In the prior art, a quartz fiber heat-insulating tile is generally used as a heat protection material, and the surface of the quartz fiber heat-insulating tile is coated with radiation coating slurry, and the radiation coating is obtained after high-temperature heat treatment. The high-temperature heat treatment of the radiation coating slurry has limitation on the heat protection material, and the heat protection material must be selected from materials which can withstand the high-temperature heat treatment of the radiation coating slurry coated on the surface of the material and cannot withstand the high-temperature heat treatment of the radiation coating slurry, so that the material cannot be used as the heat protection material.
With the improvement of the requirements of the aerospace craft on light weight, heat insulation performance and the like, the light weight heat protection material is favored in the heat protection field, however, the current light weight heat protection material, especially the light weight quartz fiber preform reinforced modified phenolic aerogel composite material, cannot bear the high temperature heat treatment of the current radiation coating slurry on one hand and cannot prepare the current radiation coating on the surface of the current radiation coating slurry; on the other hand, the surface of the aircraft is rough and not compact, the problems of water resistance, moisture resistance and the like are difficult to solve in the environment such as room temperature, and the problems of influence on the safety of the aircraft due to weight gain caused by water absorption are easy to occur. Therefore, there is a need in the art for a radiation coating slurry that can be cured at room temperature and a radiation coating prepared from the radiation coating slurry to solve the problems that the existing radiation coating is not suitable for light thermal protection materials, and there is no radiation coating that can meet the requirements of the light thermal protection materials on the high temperature working environment of an aircraft and the water and moisture resistance in the environment such as room temperature.
Disclosure of Invention
The invention provides normal-temperature curing radiation coating slurry, a radiation coating and a preparation method thereof, which are used for solving the problems that the existing radiation coating is not suitable for light heat protection materials and does not have the radiation coating which can meet the requirements of the light heat protection materials on the high-temperature working environment of an aircraft, the water resistance and the moisture resistance of the environment at room temperature and the like.
In one aspect, the present invention provides a room temperature curing radiation-coated slurry comprising a resin, a solvent, an additive, a radiation agent, and a filler, wherein the resin comprises a silicone resin and/or an epoxy resin; the additive comprises a coupling agent and a catalyst; the filler comprises hydrophobic fumed silica, silica powder, boron nitride, andalusite powder, calcined alumina powder, metal boron powder, metal silica powder and beta-spodumene.
In some embodiments of the invention, the solvent is selected from one or more of absolute ethanol, N-propanol, isopropanol, N-butanol, N 'N-dimethylformamide, N' N-dimethylacetamide and acetone.
In some embodiments of the present invention, the coupling agent comprises a silane coupling agent selected from at least one of gamma-aminopropyl triethoxysilane, gamma-glycidoxypropyl trimethoxysilane, vinyl triethoxysilane, benzyl trimethoxysilane, and aminopropyl trimethoxysilane.
In some embodiments of the invention, the catalyst is selected from one or more of dibutyltin dilaurate, zinc naphthenate, butyl titanate, ethylenediamine, diethylenetriamine, and triethylenetetramine.
In some embodiments of the invention, the radiation agent is selected from one or more of cobalt oxide, molybdenum disilicide, tantalum disilicide, and molybdenum disulfide.
In some embodiments of the present invention, the radiant coating slurry comprises, in parts by weight, 50 to 90 parts resin, 10 to 50 parts solvent, 3 to 10 parts coupling agent, 0.1 to 1 part catalyst, 15 to 30 parts radiant agent, and 20 to 30 parts filler.

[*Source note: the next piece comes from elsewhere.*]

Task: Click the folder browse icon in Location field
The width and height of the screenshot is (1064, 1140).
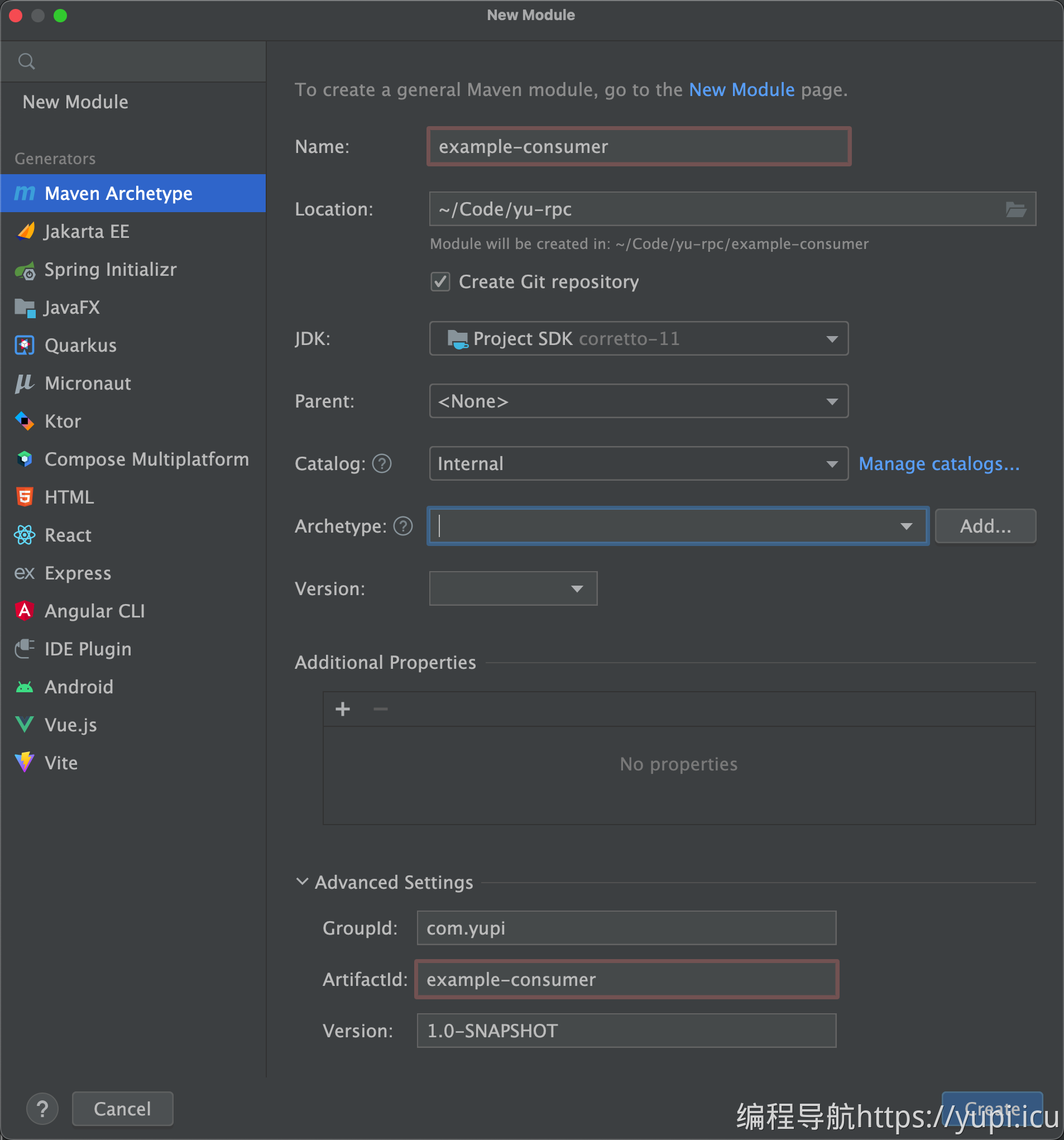Action: click(1015, 209)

In some embodiments of the invention, the filler comprises 15-28% of hydrophobic fumed silica, 60-70% of silica powder, boron nitride, andalusite powder and calcined alumina powder, 10-20% of metallic boron powder and metallic silicon powder, and 1-2% of beta-spodumene in percentage by weight.

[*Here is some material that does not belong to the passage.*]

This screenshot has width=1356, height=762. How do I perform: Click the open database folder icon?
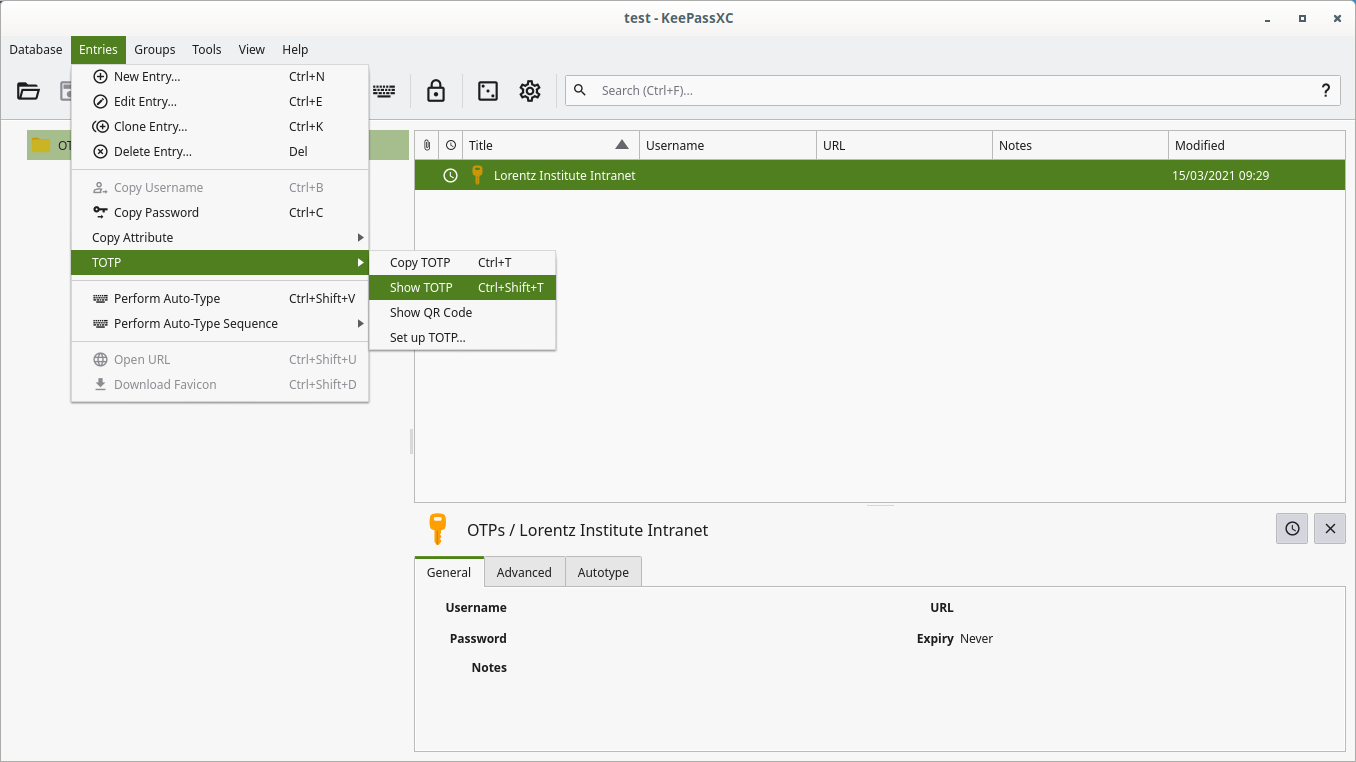[28, 91]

In some embodiments of the present invention, the weight ratio of silica powder, boron nitride, andalusite powder and calcined alumina powder in the filler is 80 to 90:3 to 5:1 to 5:5 to 15; the weight ratio of the metal boron powder to the metal silicon powder is 2-4: 6 to 8.

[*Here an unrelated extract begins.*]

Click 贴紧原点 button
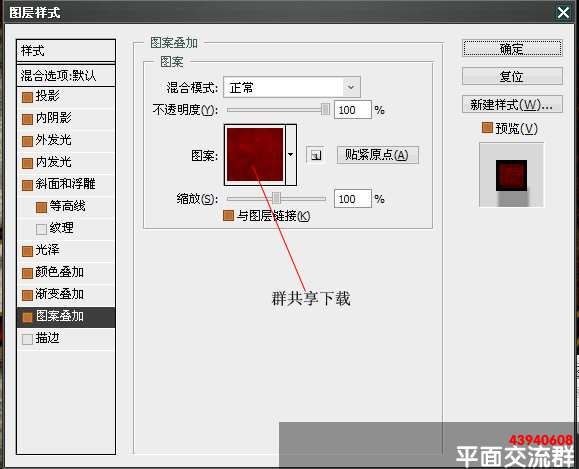 tap(378, 155)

In another aspect, the invention also provides a radiation coating, wherein the raw materials of the radiation coating comprise the radiation coating slurry.
In still another aspect, the present invention further provides a method for preparing the above-mentioned radiation coating, including the following steps: s1, mixing the radiation agent and the filler; s2, mixing the mixed powder obtained in the step S1 with the resin, the solvent and the additive, and ball milling and stirring uniformly to obtain radiation coating slurry; and S3, spraying the radiation coating slurry on the surface of the thermal protection material, and standing at normal temperature to obtain the radiation coating.
Compared with the prior art, the invention has the following beneficial effects:
(1) The radiation coating slurry comprises a solvent, an additive, a radiation agent, a filler, organic silicon resin and/or epoxy resin, wherein the components are cooperated to realize normal-temperature curing, can be subjected to standing curing at normal temperature without high-temperature treatment, and can be sprayed on the surface of a light thermal protection material to obtain a radiation coating suitable for the light thermal protection material; the coupling agent can also improve the compatibility between inorganic filler and resin and between resin and resin, hydrophobic fumed silica in the filler can also improve the rheological property and scratch resistance of the radiation coating slurry, and endow the radiation coating sprayed by the radiation coating slurry with good component uniformity, good surface state and the like, thereby being convenient for film formation and reducing the cracking probability; the radiation agent can endow the radiation coating prepared from the slurry with a radiation function, and radiate more than 90% of heat, so that the heat protection function of the light heat protection material under the radiation coating is ensured; the hydrophobic fumed silica in the filler and the organic silicon resin and/or the epoxy resin can also provide water-proof and moisture-proof performances, so that the radiation coating prepared from the slurry has water-proof and moisture-proof performances, and meets the water-proof and moisture-proof requirements of environments such as room temperature.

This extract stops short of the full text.